Today, coloring hits on another trend known as mindfulness, the act of being aware or conscious of what is going on around oneself. Psychologies magazine discusses author Mark Robert Waldman’s insight into mindfulness, and how active meditation allows individuals to focus on a simple, repetitive task.
“Concentrating this way replaces negative thoughts and creates a state of peace, and many people who have a difficult time with concentrative meditation can find this easier. This gentle activity where you choose the colors to create your picture and the repetitive action of coloring it in focuses the brain on the present, blocking out any intrusive thoughts,” the article explains.
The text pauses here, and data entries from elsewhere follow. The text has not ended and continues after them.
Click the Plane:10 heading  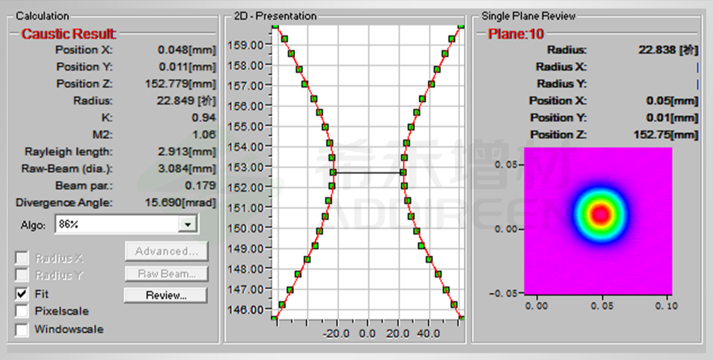(515, 34)
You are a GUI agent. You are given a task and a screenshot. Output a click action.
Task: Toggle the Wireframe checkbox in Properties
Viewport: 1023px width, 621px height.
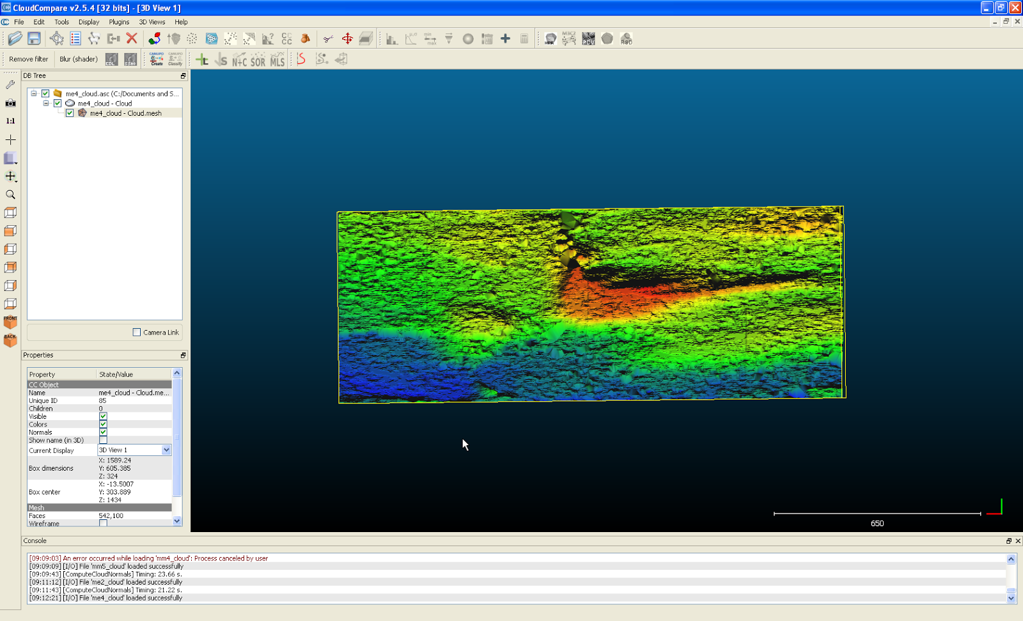click(x=103, y=523)

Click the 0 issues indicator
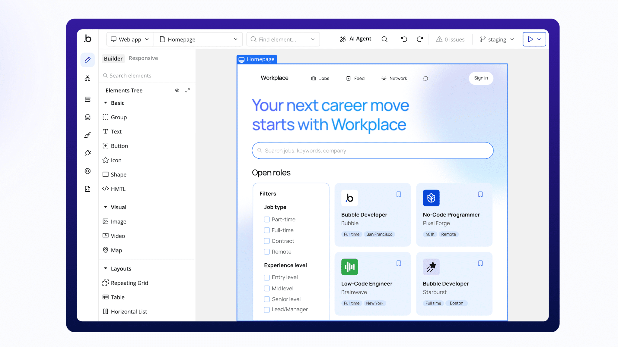(450, 39)
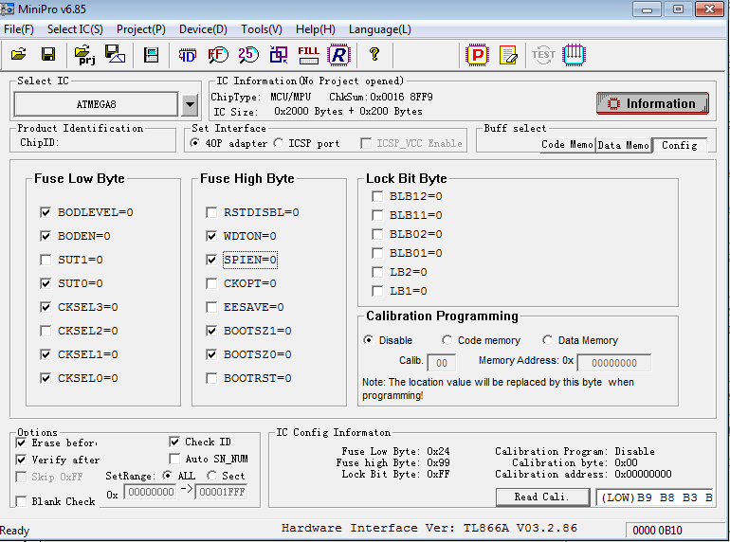This screenshot has height=542, width=730.
Task: Click the FILL buffer toolbar icon
Action: 308,54
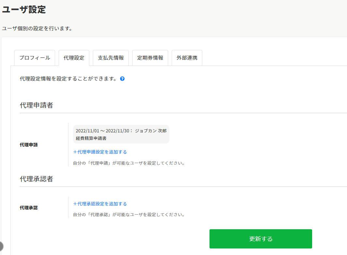Open the 外部連携 tab
Image resolution: width=347 pixels, height=255 pixels.
(187, 58)
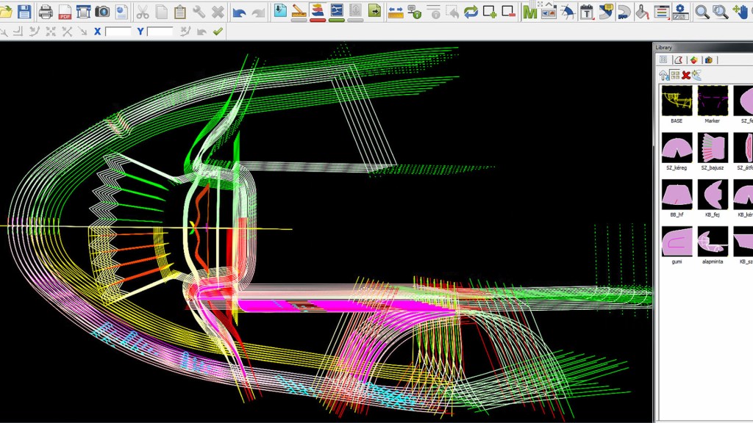Click the Save floppy disk icon
Viewport: 753px width, 423px height.
(25, 12)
Studies have also found a positive link between creativity and productivity in adults. A study at San Francisco State University found that those who partake in creative activities outside of work are better at dealing with stress than those who do not. The study also found that work performance improves.
“I recommend it as a relaxation technique,” psychologist Antoni Martínez told The Huffington Post. “We can use it to enter into a more creative, freer state ... I recommend it in a quiet environment, even with chill music. Let the color and the lines flow.”